もちろん、あなた達三人と暮らすのも楽しいし、魔物の盗伐とかに比べたら全然何ともないわ」
って、いつも笑顔で楽しい家庭だった。
そんなある日、戦争がガスマニア帝国と隣の国で戦争が起こって、冒険者登録している国民も強制的に戦に駆り出されて、母さんも私たち3人を教会に預けて父さんたちに合流して戦争に参加させられたらしい。
帝国の正規兵はお貴族様の子息が多いので、使いこなすことができなくても魔力測定に引っかかった人はほぼ強制的に徴収された。そして、平民の父さんたちのほうが前線に立たされていたらしい。
その時に、あたし達の親は戦死してしまった。
冒険者なのに、戦死なんて。
その時、貴族の子息ながら、一緒に前線に行ってた辺境伯の孫のマルガンさんも怪我をして、右腕と右足に障害が残ったらしい。
「お前たちの親のパーティが俺の盾になってくれたんだ」
そう言って、あたしたちがそれぞれ15歳で成人するまで、教会の孤児院で保護し、後見人をしてくれていた。
それに、貴族も戦争のせいで地域の要職につくような人がぐっと減って、マルガン辺境伯領のここ、ポリゴン町で、ギルマスと三つ分の町長をやってる。
親を戦争に連れて行った帝国には思うこともあるけど、良くしてくれたギルマスの役にたちたいとは思う私たちパーティだった。
そんなある日、あたしたちはとてもきれいな子供を拾った。見た目は五歳ぐらい?明るい緑色の瞳、緑がかった銀髪、眉やまつ毛も銀髪なの。そして透けるように白い肌。
初めて見たときは、私たちが取り逃がしたギョンを仕留めたところみたいで、木のようなものを組み合わせて作られた訓練用の?剣を持っていた。
シュンスケと名乗ったその子は、大人の私たちが話しかけても臆することなく会話し、丁寧な言葉遣いで町まで同行させてくれと言った。
もちろん、冒険者の義務で迷子は保護するけどね。それに、男の子でも、こんなにきれいな子が一人でいたら危ないって、帝国の平民は皆分かっている。
それに、エルフだったなんて!北西の遥かかなたにはエルフの国があるそうなんだけど、人間族至上主義のガスマニア帝国では、さらに危険。
でも、帝国の貴族にしては変人だと有名なギルマスはシュンスケを大事に扱って保護するようだ。
改めてギルマスを尊敬したね。
シュンスケはギルマスにもらった魔道具で私たちと同じ色に姿を変えたんだけど、それでも、なんか品があるというか、もちろん可愛くて、あたしは手の届くところに彼がいるとなぜかすぐに抱きしめたくなってしまう。子犬や子猫を見たときもそんなことはあるけど、シュンスケの時は衝動が止めれないわ。

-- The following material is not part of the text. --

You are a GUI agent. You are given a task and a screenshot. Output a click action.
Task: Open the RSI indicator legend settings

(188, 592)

それに彼は、男の子なのにちっとも汗臭くなくて、花の香りがするときもあるのよ!これがエルフなの?なんて思ってたら、お母さまに渡されたっていう不思議なポーチから、その花の香りのする洗髪剤とかでてきて、「これで洗ってるからだよ」だって。
最近はあたしも使わせてもらってる。火魔法の属性のあるシュンスケと熱めのお湯でシャンプーして、コンディショナーというのとボディソープの三点セットで全身洗うと、あたしも女神さまにでもなったのでは?なんて勘違いするわね。

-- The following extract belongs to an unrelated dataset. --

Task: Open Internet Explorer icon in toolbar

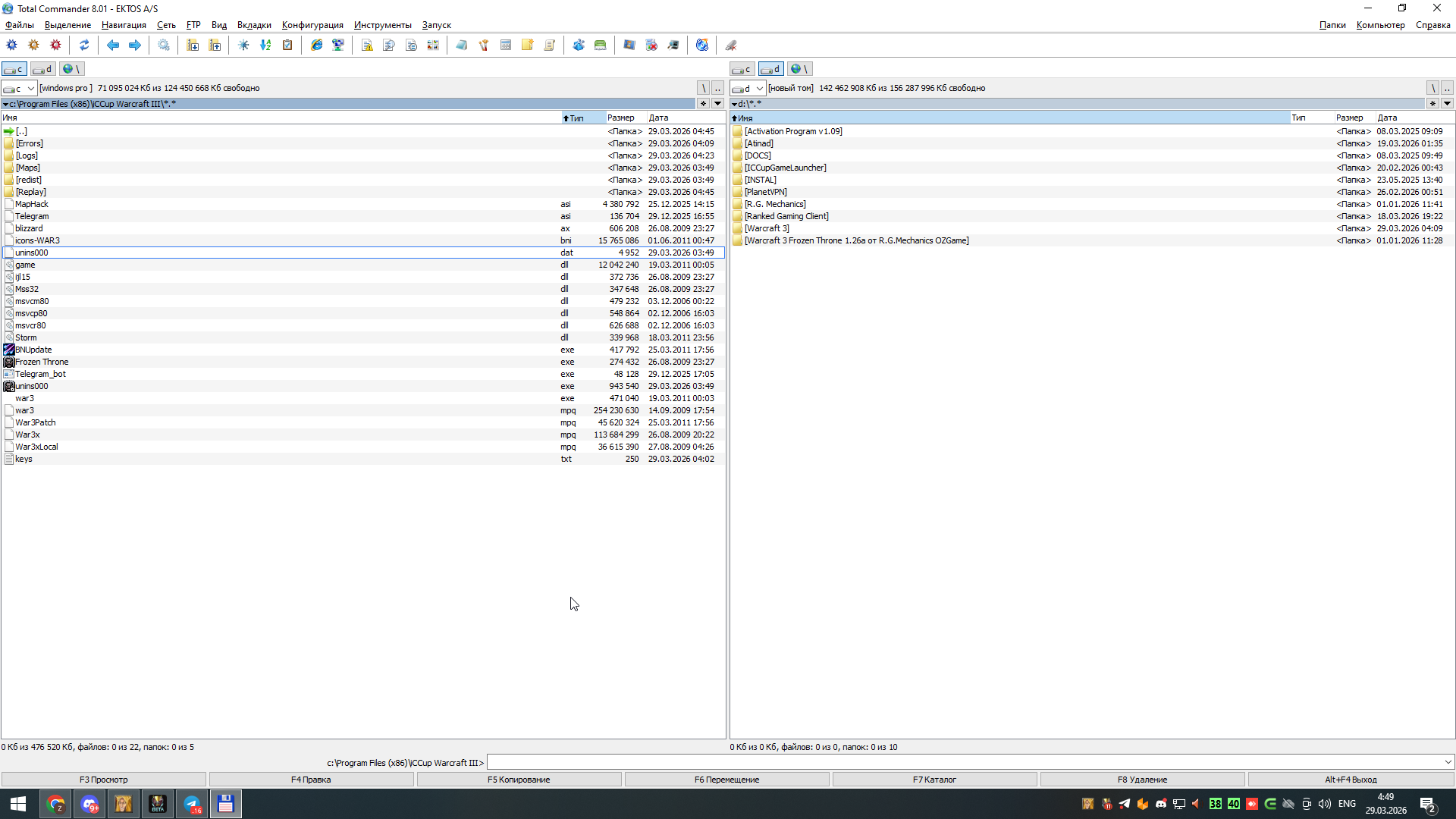Action: pos(316,46)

でも、シュンスケは、あたしの仕事の内容によっては、違う洗剤を出してくる。
匂いがなくて、体臭も消えるシリーズがあるんだって。
「魔物や動物は鼻が利くんでしょう?こっちにしておかないと」
確かにそうだけど。
それで、匂いのしない方の洗剤は、兄さんとゴダも使う。
確かに獲物に気づかれないのか、近づける距離が縮むのよ。
そうして、あたしたちの冒険者としての成績がすこし上がったわ。
そういえば、シュンスケはどこから来たのかしら。今までも遠いところから親とはぐれてひとりの子供はいっぱい見たわ。あたしたちみたいに、親を戦争や冒険家業、または病などで亡くして路頭に迷った子がこの国にはいるし、ポリゴンの町にも。でも、どの子も親を探しつかれて目がうつろで、ろくに食べれてないから痩せ細ってて。もちろんしつけどころかちゃんと育てられていないの。生きるのに精いっぱいだったのね。
でも、シュンスケはお貴族様みたいなキラキラした服ではないけれど、清潔感のある服装で、年上のあたし達をちゃんと立てて接するし、何よりあたしを女の子扱いしてくれるのよ。

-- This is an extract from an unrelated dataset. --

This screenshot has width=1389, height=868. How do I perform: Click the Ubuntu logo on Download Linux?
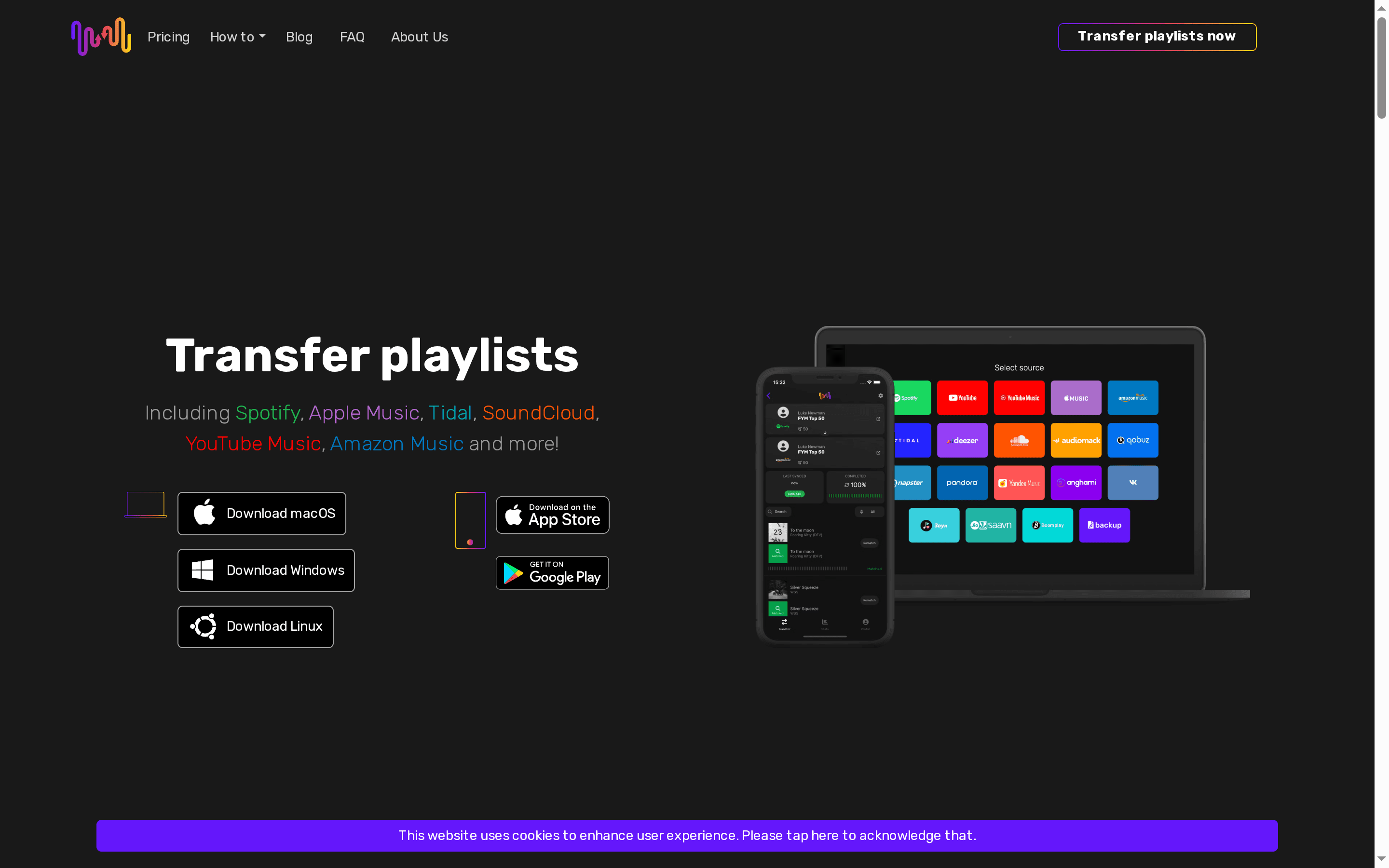point(203,626)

馬車の通るような通りを歩く時は、馬車の通る方をシュンスケが歩くの。家のドアを開けるときとかは、先にドアを開けるのに、私を先に通してくれるのよ。
手をつないで歩いていて、階段を上るときとか、時々私をエスコートしているんじゃないかな?って思うときがあるの。今までそんなことをしてくれる男性はいなかったから、シュンスケってどこで学んだんだの?って聞いたら
「ん-洋画とかかな」ってお国の単語?謎のお返事だった。
世間一般の人は、冒険者の女は普通の女性よりかなり頑丈だと思われているのか、扱いが乱暴なの。ウリサ兄さんがいるので、あたしはちょっとマシではあるけどね。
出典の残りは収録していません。